The first time I started the hormones (before I was diagnosed with PCOS) I was soooo afraid to take it becuase ultimatly I was afraid of getting pregnant. But now, I am at peace with it all. Of course I want it to happen more than anything, but I am not stressed out like I was before. And even if I don't get pregnant on this round, I will be okay. I know its all on God's timing. He is the ultimate physician and I know he will do what is best for me when it is best for me.
I am excited to see what God has instore for me!!!! Thank you Lord!!!

Sunday, March 22, 2009

Me and PCOS

Okay okay. so what am I writing about today? I don't really know. I do know that it has been on my heart to write about my journey with all of this. Not only for others to read, but as a bit of therapy for me I guess. So here goes........

Hello all and thanks for taking time to read my story. My name is Stacy Lee and 7 months ago I was diagnosed with Poly Cystic Ovary Syndrome, PCOS. Basically for me that means that I am insulin resistant which is making my hormones not work correctly, which is why I have be unable to get pregnant. Anyway, so I have been taking metformin, (which is a diabetic medication) to help my body with the insulin issue.
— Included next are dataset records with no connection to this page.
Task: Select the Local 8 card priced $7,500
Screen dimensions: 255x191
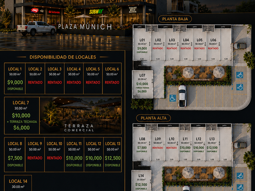Action: coord(15,154)
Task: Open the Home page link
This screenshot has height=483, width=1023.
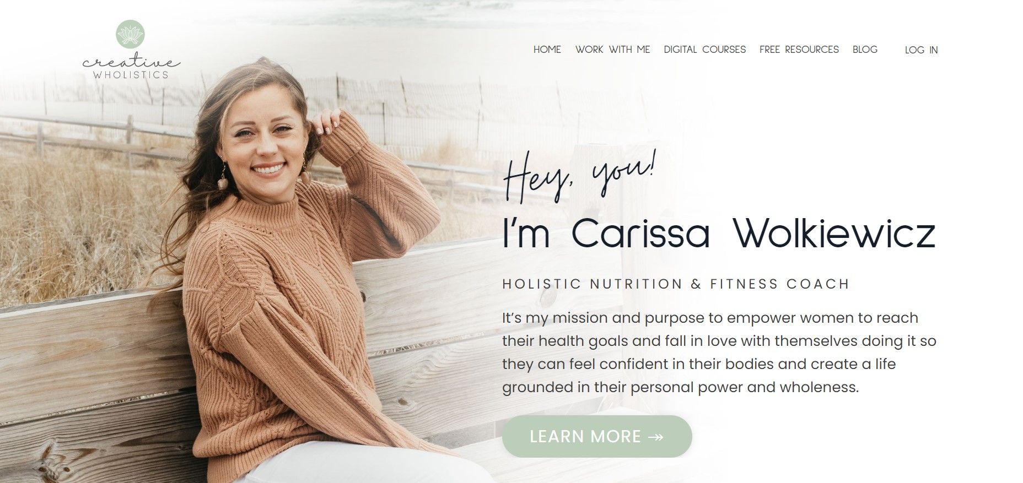Action: click(547, 50)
So far.....not much has changed. I had a major melt down about 2 weeks ago because of frustration and I was crying for about 2 days. I know that I am to trust God in all of this and know that he has a plan for me and John, but sometimes the load just gets so overbearing and I crumble. I want a child so much. I love children. Since I got out of the Army in 2001, i have been working with children is some way. I was a preschool teacher for a few years. Even had a chance to go to Japan for 3 months and teach preschool to jr high school aged children to speak english. And, for the past 4 years I have been working the front desk at a pediatric clinic. So I love to be around children. So when I found out that this road toward parenthood was going to be a long and possibly impossible journey, it was hard. And it still is everyday.